Time: 8 Hours
I finally got back to working on the RV. When I built the wings one of the items I planned for was the Dynon heated pitot, for the non pilots it’s the tube that measures the air pressure to determine airspeed and angle of attack. I had installed the mast that would hold the pitot since it needed to be riveted and the hole cut into the wing so it made sense to install this early on. I had also wired for the pitot which includes the power, ground and indication wire. The wiring is for the heat controller that allows the pitot tube to keep ice from forming as you fly through moisture which could freeze on an I heated pitot and block it’s function. First task was about getting the pitot attachment screws drilled, tapped and countersunk.
This pitot has a special function in that it has one hole on the tip to measure pressure indicating airspeed but also has one in the angled face. This hole compares pressure between the two and as the angled ones pressure increases and the tip decreases it can measure the angle of attack, the angle of the wing relative to the air it’s traveling through. This angle of attack or AOA is used to determine when the wing stalls or no longer produces lift.
First up was to determine where the screws need to go. The pitot has some thicker sections on the wall to allow for the screw holes. I transferred where those would line up on a piece of tape I put around the edge so that I could reference them onto the mast.
I also used some electrical tape to help make the fitting tight. I put the pitot tube in place on the mast and used the reference lines on the blue tape to transfer those marks onto the mast. I then used those marks to drill the initial holes after removing the pitot.
I then returned the pitot tube back to the mast and used the previously drilled holes to mark the pitot tube itself. This way I could remove the pitot tube and drill in a more controlled environment as you need to be careful to not drill too deep and hit Bart if the inner tubes or wires.
With the holes drilled in the pitot I could then use my tap for 6-32 screws. I then countersunk the mast to accommodate the screws to be flush.

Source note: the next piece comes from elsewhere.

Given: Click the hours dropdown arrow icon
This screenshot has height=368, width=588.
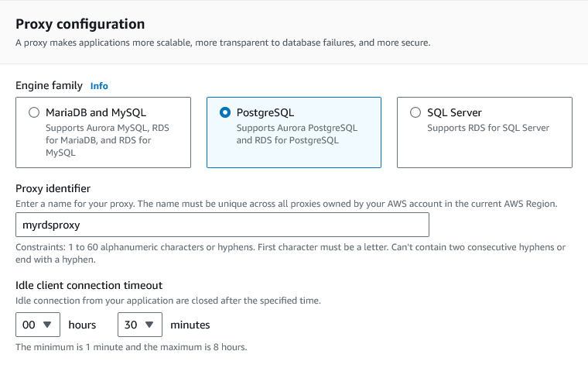Looking at the screenshot, I should click(47, 325).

Once the pitot was secured into place with its new countersunk screws I marked the ends of the aluminum tubes inside the wing so that I would have good clearance. I need to transition from the aluminum tubes to the plastic SafAir pitot/static hose that I had installed a few years ago. I removed the pitot again so that I could cut the aluminum tubes to the final length. I decided to stager them to help with installing the pitot with the fittings installed. I needed to flare the the aluminum tube to work with a compression fitting that allows to transition to the push-to-connect fitting that allows the plastic hose to connect.
The next step was to mount the heater controller. I searched several websites prior to this and decided that I would mount the controller directly to the access panel. This allows for easy installation and removal as needed. So I took some measurements and decided exactly where to mount it on the panel. I made some reference marks and clamped the controller to the panel so I could drill the four mounting holes.
After I had the holes drilled in the panel I went to work on the attachment hardware on the controller. I decide to use nutplates to make installation of the controller as easy as possible. This included drilling for the nutplate rivers and countersinking for the dimples that would be in the panel. Once all cleaned up I riveted the nutplates and dimpled the panel for the #8 screws. Overall a pretty easy process just time consuming.
Now I needed to figure out exactly how to route the wires to make sure they don’t interfere with the aileron bellcrank or the edge of the rib. Once that was decided I started lacing the wires so that they would lay correctly. I also added a couple of adhesive zip tie attach points to help secure the wires.
I laced up the wires that come off the pitot so they look good as well.
The last task is to cut the two plastic lines inside the wing. I had left these long when I installed them a few years ago since I wasn’t sure how they would be routed in the final install. I made some marks where I thought the should end up and cut them about an inch long to start with. After a few trial fits I removed a little at a time to get a perfect fit. I decide to go with two 90° push connect fittings versus bending the aluminum tubes which will all for easy removal of the pitot should it need replacing.
just need to order and install some edge guard along the rib lightning hole to protect the tubing. I also did a pitot test with a 12cc syringe and some surgical hose following the HomeBuiltHelp technique from this video: Leak Testing. My system stayed pressurized and a constant indicated airspeed help for several minutes which tells me I have no leaks. I will test the static side after I crawl into the tail to add a tee fitting. I then tested the heating function of the pitot by powering up the RV and flipping the Pitot switch on. I watched the VP-X screen to see the AMP draw increase indicating the that controller and pitot are drawing power. The indicator I created on the Dynon screen turned green, that’s how I programmed it, to give an indication that the pitot was turned on and is functioning properly. I also tried to use a laser thermometer to see if the probe was actually heating. I could get a good reading so I quickly touched it with the back of my hand. It was hot but not so hot to burn me so that was good enough for me to say it’s working. One more task done on the RV!